Being Afraid to Love

Romance is hard. If you want to receive love, you have to be vulnerable and put your cards on the table to someone who may not want what you want. That means risking rejection. Or does it? I think the reason why so many people have this regret is that their fear of rejection is greater than their desire for love. If you reframe it, it doesn’t have to be “rejection.” Putting yourself out there could be daring. You can call it bravery. Or maybe you call it living dangerously. All great achievements require risk. If you wait for love to fall into your lap, it may never come.

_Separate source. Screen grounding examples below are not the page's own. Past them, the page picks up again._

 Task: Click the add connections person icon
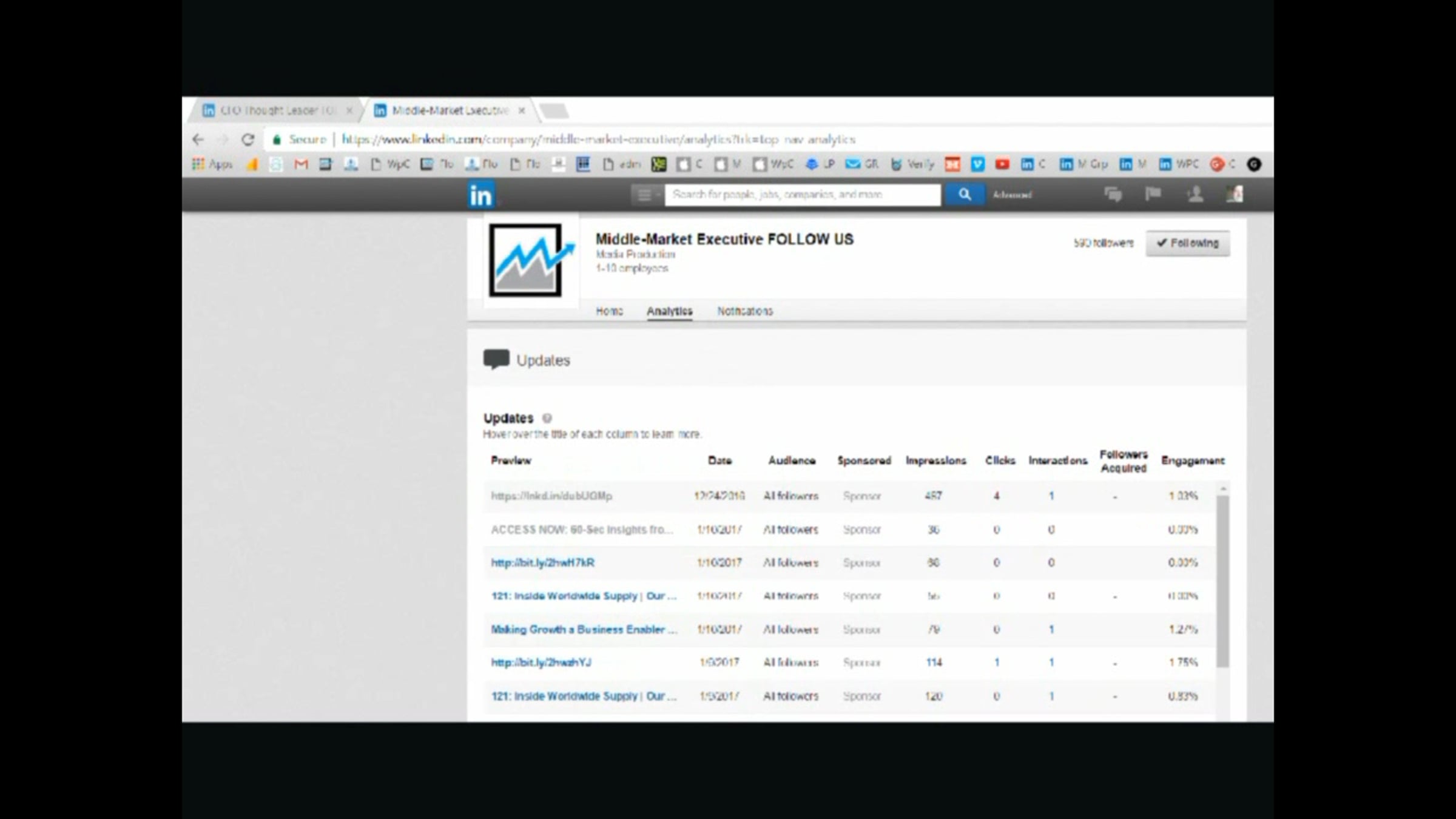pyautogui.click(x=1195, y=195)

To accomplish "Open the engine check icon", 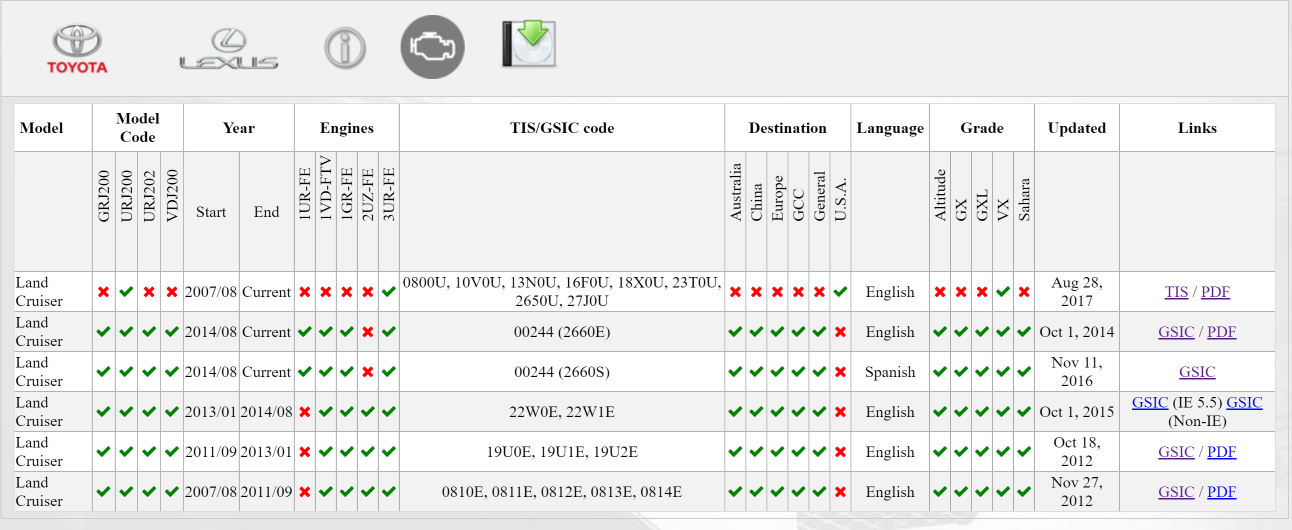I will coord(433,47).
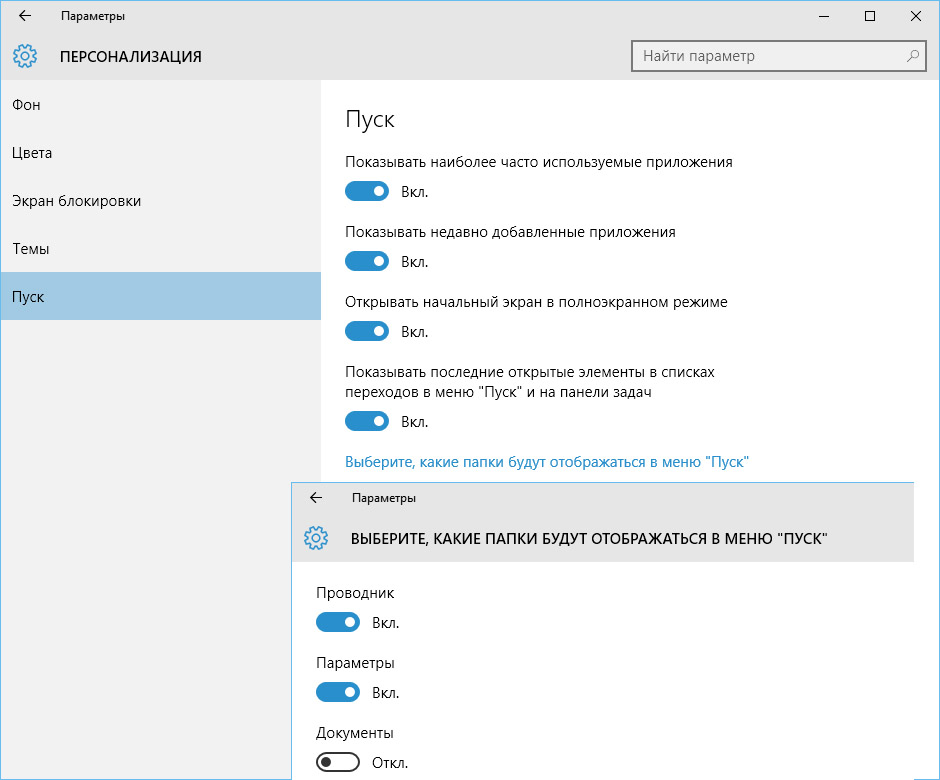Maximize the Параметры window
940x780 pixels.
pyautogui.click(x=870, y=16)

Go out and get it!

Staying in a Bad Relationship

People stay in relationships out of convenience, habit, for monetary reasons, religious beliefs, fear, the children, and so many other things. This is another thing that many people look back on and say, “I wish I had left sooner.” If you’re in a “bad” relationship, do what you can to fix it. If you get to the point where it’s just not going to improve, think about what you want your life to look like on your last day. If this relationship is not part of that, you might want to reevaluate.

Not Traveling (Enough)

Travel is a big dream for a lot of people. Some want to go somewhere specific, like Hawaii. Some want to see everything. Maybe you put it off because you think you have to build that retirement nest egg first. So, you plan to do it when you’re older. The problem with that is, you may never get there. Or you get there and you don’t have the energy that you used to have to enjoy it fully. And sometimes other priorities keep robbing that travel account so you never give yourself that vacation you always wanted.

Travel is not a necessity. We can all live without it, but it can be a  symbol for how well we treat ourselves. You work a lot. You do a lot for others. A good life is one where you also do for yourself.

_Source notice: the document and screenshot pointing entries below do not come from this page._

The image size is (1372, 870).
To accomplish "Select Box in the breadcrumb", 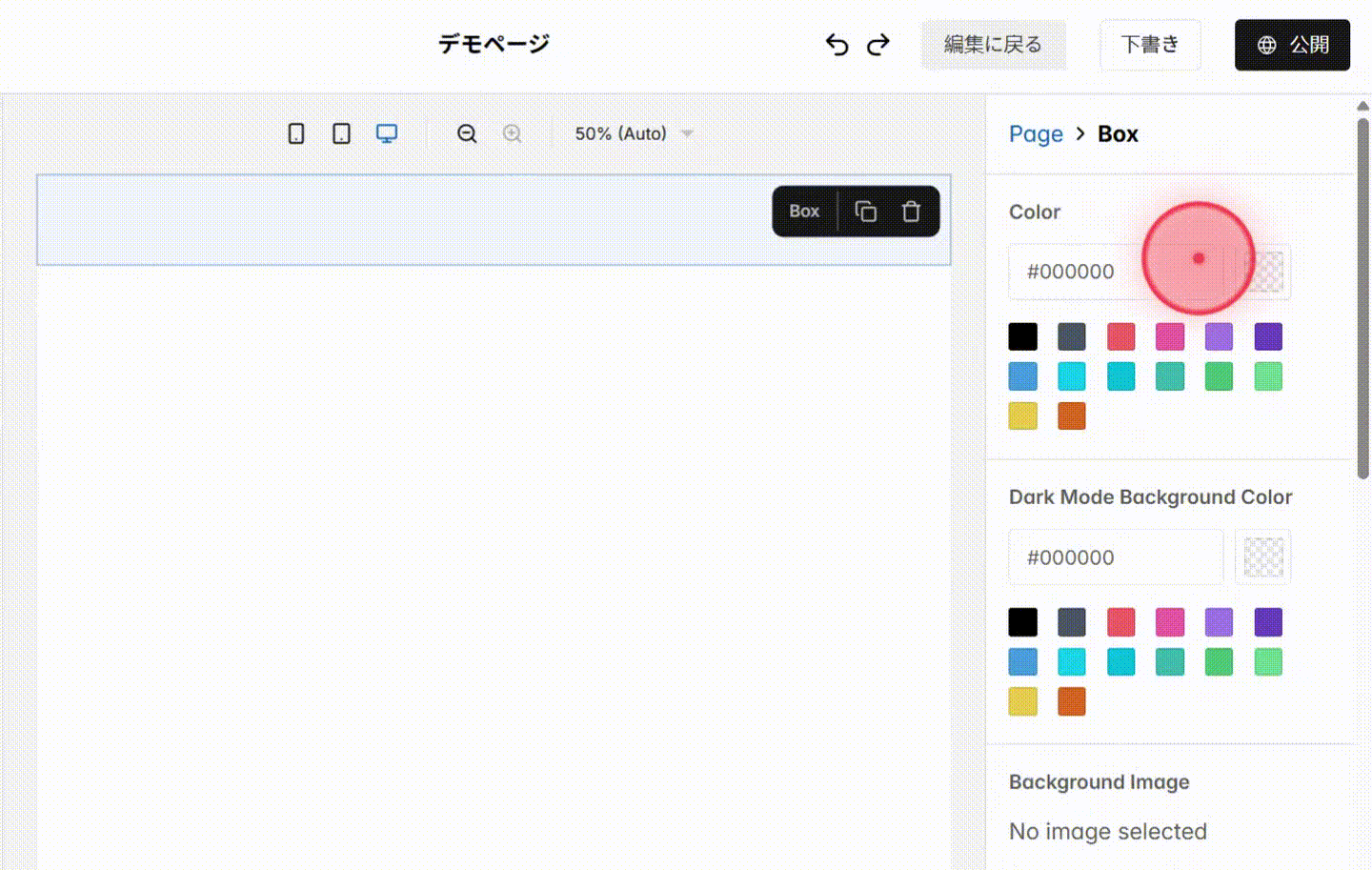I will pos(1117,133).
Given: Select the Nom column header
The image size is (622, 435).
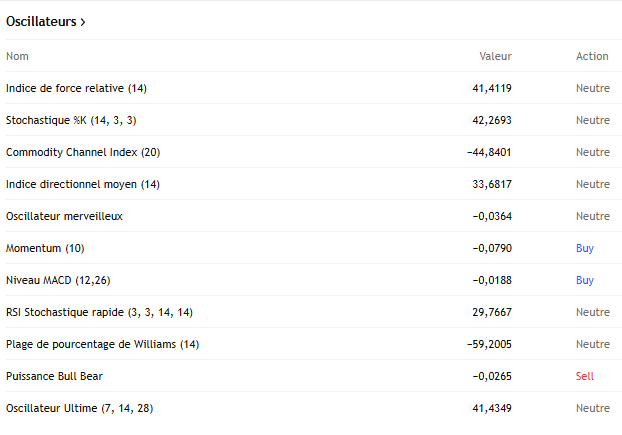Looking at the screenshot, I should 18,56.
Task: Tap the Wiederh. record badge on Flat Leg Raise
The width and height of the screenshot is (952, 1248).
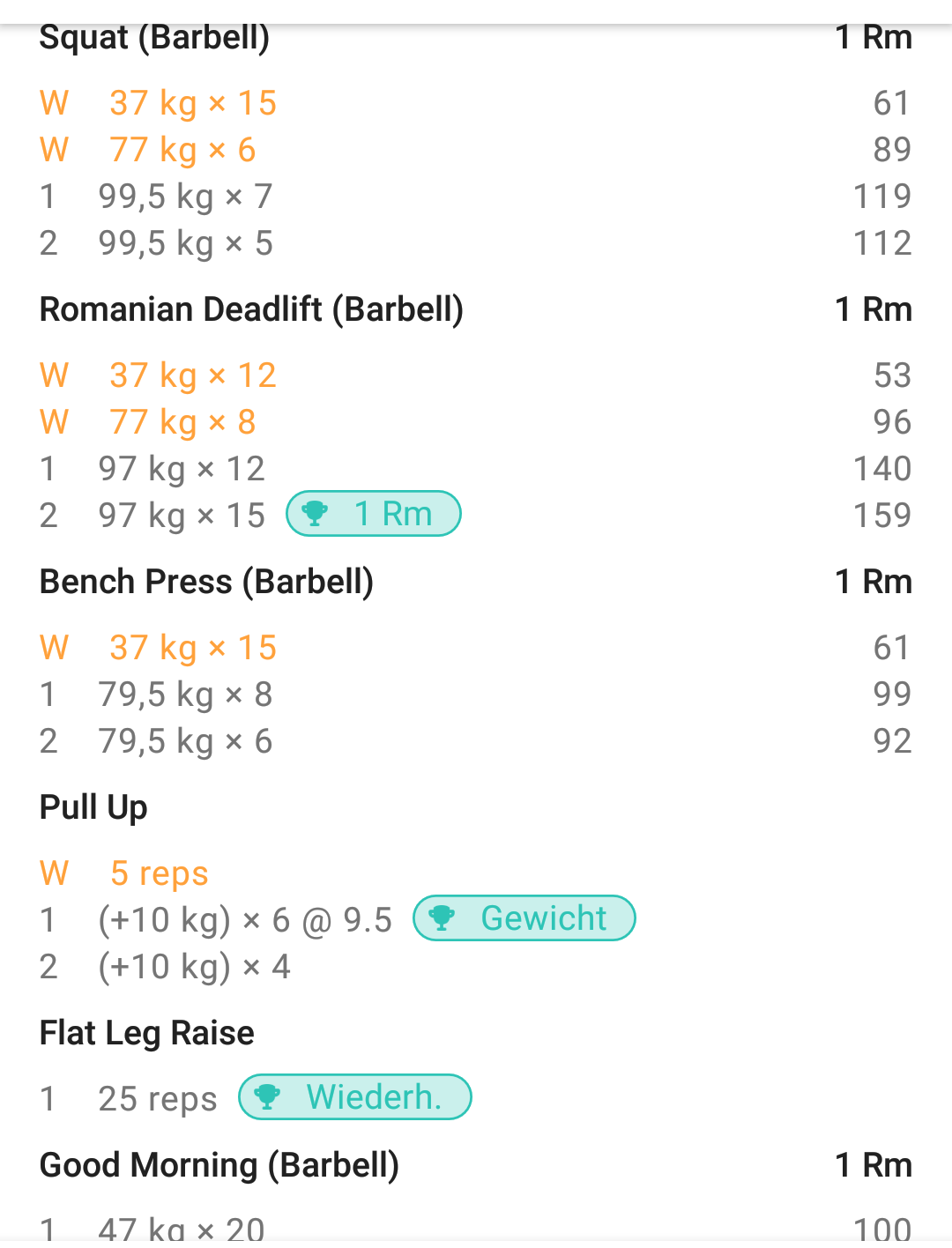Action: coord(355,1097)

Not Realizing How Lovely You Are

The biggest person holding us back is often ourselves. We don’t think we’re good enough, pretty enough, strong enough, worthy enough, and the list goes on and on. It’s not your looks, money, family, job, car, or anything outside of you that determines how beautiful you are. It’s your light. And we all have a fantastic light inside. We just have to let it shine.

Not Spending Enough Time With Your Children

Kids are only kids for a short time. It goes fast. Once that time is gone, it’s gone. They aren’t the same at twelve as they were when they were one. And I know you want to sleep in sometimes instead of taking your kids to soccer or staying up late with them. Just remember that these are precious days that don’t come back.

Not Spending Enough Time With Your Parents

It’s easy to take our parents for granted and think they will always be there. They won’t. Or maybe their bodies are there, but their minds aren’t. If you want to know more about your family history, what your parents think, or about the things that shaped their lives, spend time with them now.

Never Going For It

Fortune favors the bold because you’ve got to be in the game to win it. The touchdown pass doesn’t sail into the stands and into your arms. The big break doesn’t come to the person who’s name is not in the hat. Take a risk. Move across the country. Say yes to the guy. Start that business. If you fail, so what? You’ll have a great story.

Not Saying I’m Sorry

“I’m sorry” is two words. They don’t require a whole lot of effort to say. They burden that they lift from your heart is as great as any relief you give the other party – probably even more. Don’t go to your grave with your apology still in you.

Regret is avoidable. If you notice when things are out of balance and make a habit of correcting it right away, you’ll have fewer regrets. This increases the chances of having a fulfilling life.